Dossiers: 1999-3315-EI; 1999-3326-CPP

ENTRE :

DUNCAN MacKINNON,

appelant,

et

SA MAJESTÉ LA REINE,

intimée.

Motifs du jugement

Le juge en chef adjoint Bowman, C.C.I.

[1] Les présents appels portent sur les décisions du ministre du Revenu national selon lesquelles l'emploi que l'appelant a exercé pour T-Mac Auto Service durant les périodes allant du 3 août au 20 octobre 1993, du 1er janvier au 26 août 1994 et du 5 juin au 22 septembre 1995 n'était pas un emploi assurable et ouvrant droit à pension au sens de la Loi sur l'assurance-chômage et du Régime de pensions du Canada, respectivement.

[2] Le fondement des décisions était le même dans les deux cas, à savoir que l'appelant n'exerçait pas un emploi assurable et ouvrant droit à pension parce qu'il n'y avait pas de contrat de louage de services entre lui et le payeur, T-Mac Auto Service. Le coeur du problème est que le ministre du Revenu national a examiné un certain nombre de documents et a conclu que M. MacKinnon n'était absolument pas un employé, mais qu'il était plutôt un associé dans T-Mac Auto Service, avec Wilson Timmons. Pour l'essentiel, le ministre a décidé que l'appelant et M. Timmons avaient conclu un arrangement pour que leur relation d'associés soit assimilée à un contrat de travail, de manière que des prestations d'assurance-chômage puissent être demandées.

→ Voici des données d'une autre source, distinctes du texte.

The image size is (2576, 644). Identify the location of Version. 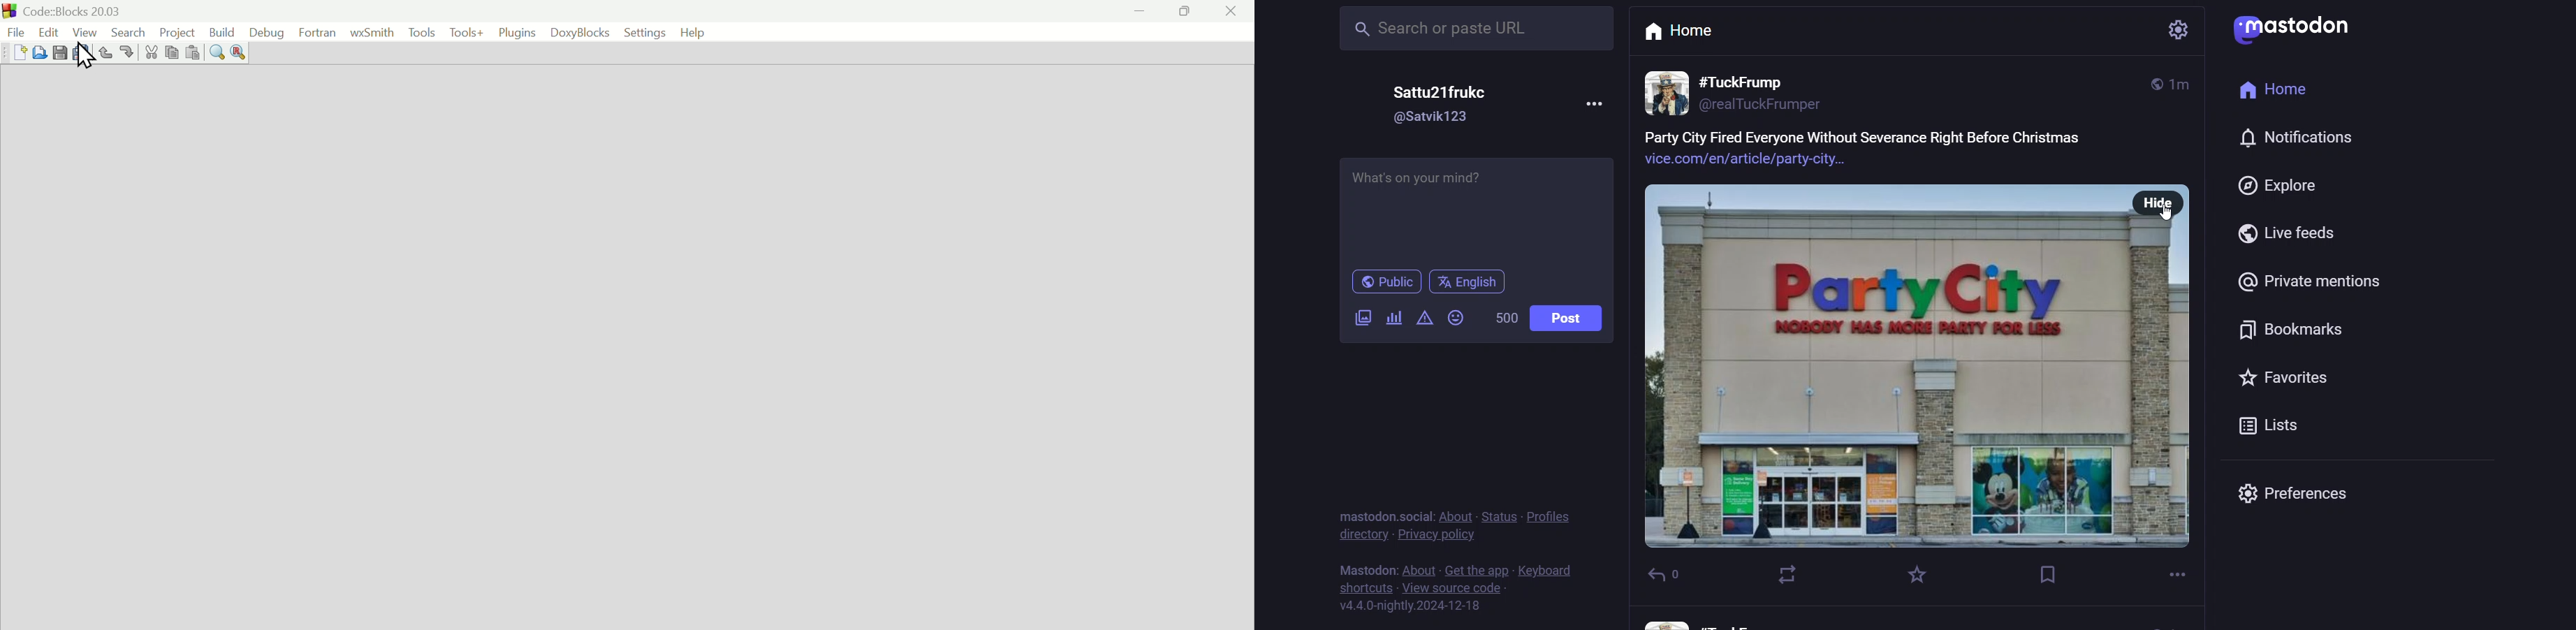
(1422, 609).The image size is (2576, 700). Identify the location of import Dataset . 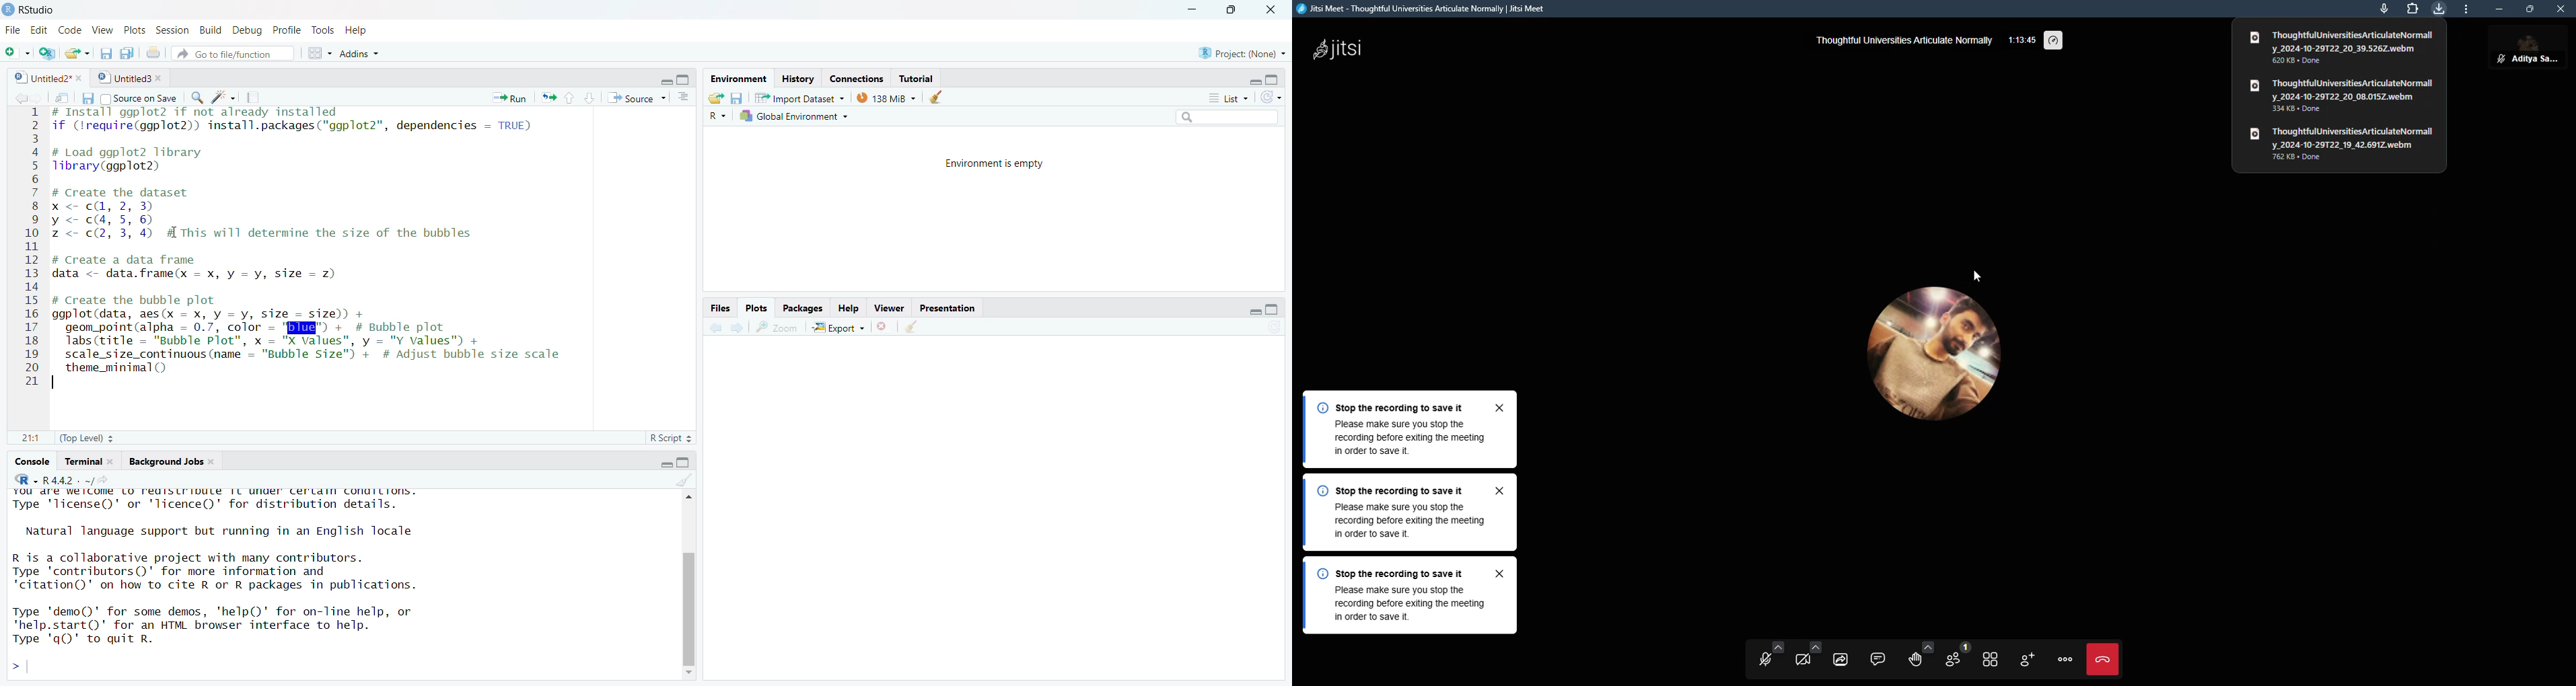
(797, 96).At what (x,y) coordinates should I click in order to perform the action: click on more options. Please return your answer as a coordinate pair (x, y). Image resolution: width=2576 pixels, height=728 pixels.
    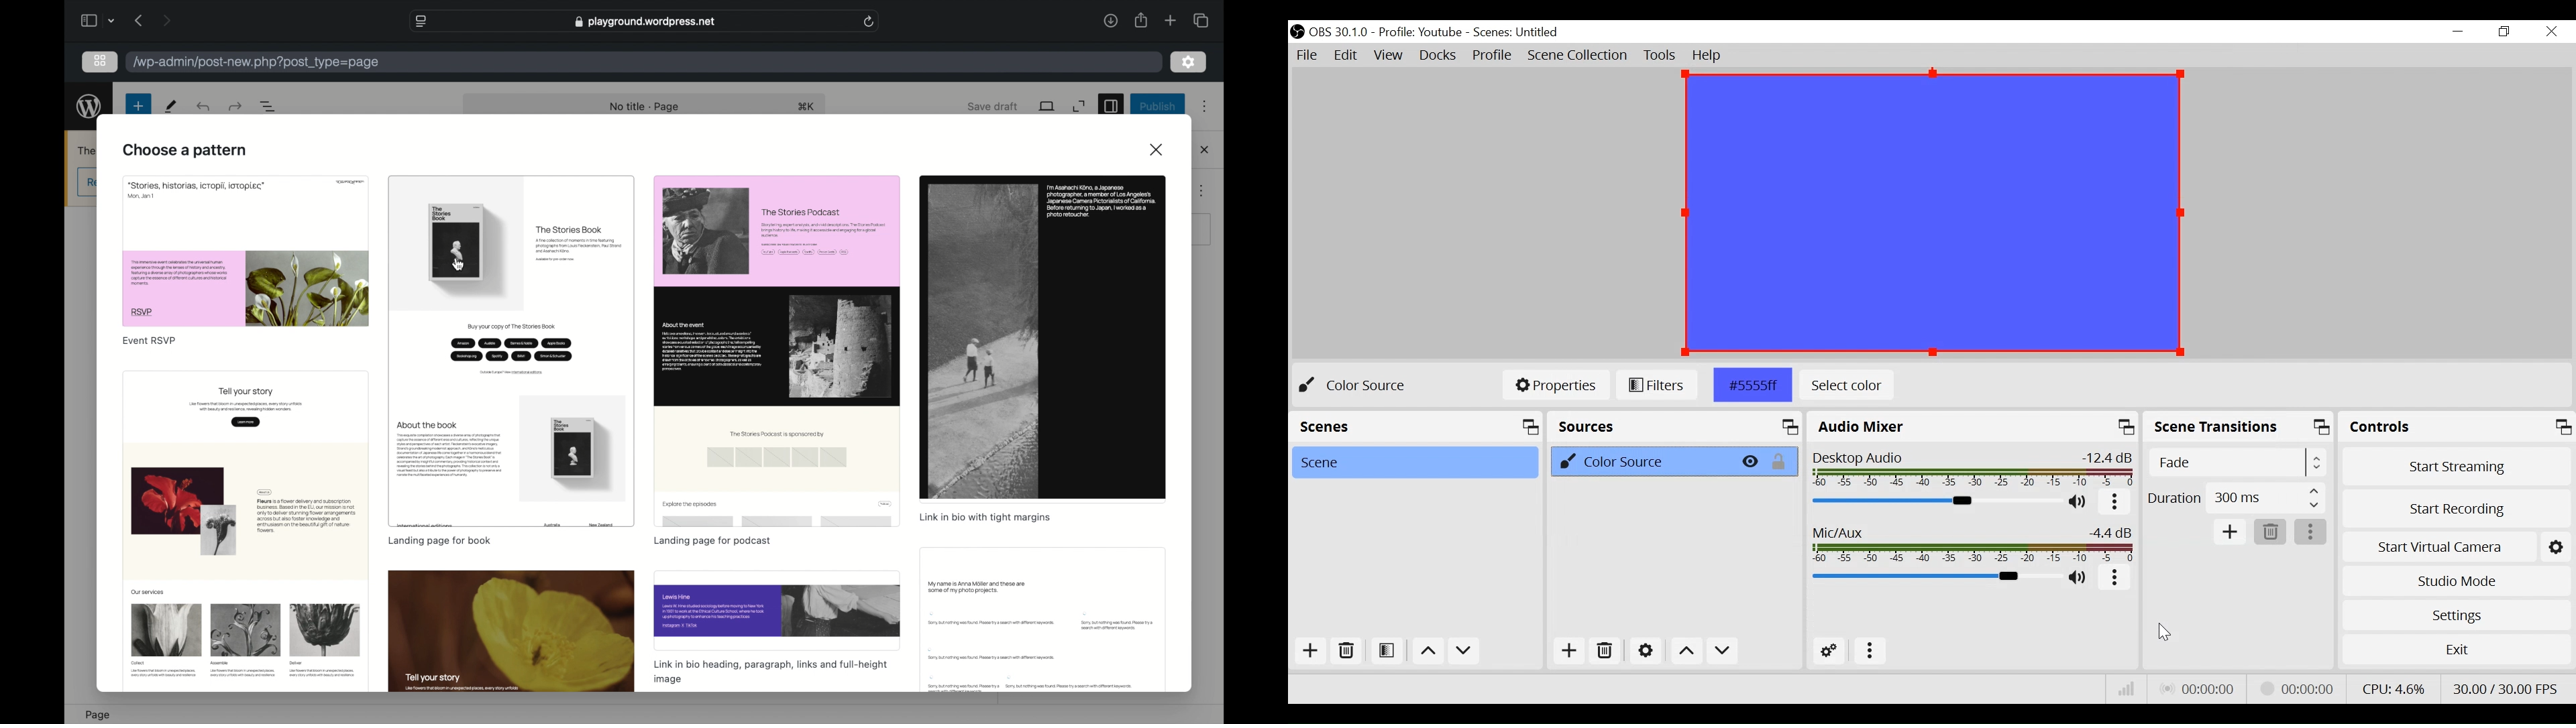
    Looking at the image, I should click on (2115, 580).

[3] La thèse selon laquelle l'appelant était un associé de Wilson Timmons n'est pas une thèse frivole. En 1993, l'appelant et M. Timmons s'étaient inscrits auprès de la Provincial Tax Commission comme copropriétaires d'une société de personnes, D & W Auto Service. Je présume que les lettres D & W désignent Duncan et Wilson.

[4] Voici quelles étaient les autres hypothèses.

[TRADUCTION]

d) par une lettre en date du 4 novembre 1994 adressée aux associés, la Banque Toronto-Dominion a offert d'inclure la société de personnes dans un programme de paiement direct d'achats (carte de débit) offert à toutes les stations-services Greg's;

L'intimée voulait que cette lettre soit consignée en preuve, mais, comme l'auteur n'a pas été appelé à témoigner, j'ai exclu cette lettre. La formulation d'hypothèses ne peut servir à contourner la règle du ouï-dire.

[TRADUCTION]

e) au cours de l'année civile 1993, l'appelant a fait un don de bienfaisance de 20 $ à la IWK Children's Hospital Foundation, lequel don a été déduit comme dépense d'entreprise par la société de personnes dans le calcul de son revenu pour 1993 aux fins de l'impôt sur le revenu;

Le don avait en fait été effectué par T-Mac Auto Service. Le chèque tiré sur le compte de T-Mac était signé par l'appelant.

[TRADUCTION]

f) le 4 août 1994, la municipalité du comté d'Inverness a délivré un avis d'évaluation à la société de personnes, aux soins des associés;

L'avis d'évaluation a été envoyé à T-Mac Auto, aux soins de W. Timmons et de D. MacKinnon.

[TRADUCTION]

g) le 20 janvier 1995, la Provincial Tax Commission de la Nouvelle-Écosse a envoyé un état de vendeurs / acheteurs à la société de personnes, à l'attention des associés;

La Provincial Tax Commission a envoyé un certain nombre de documents à T-Mac Auto Service, à l'attention de l'appelant et de M. Timmons.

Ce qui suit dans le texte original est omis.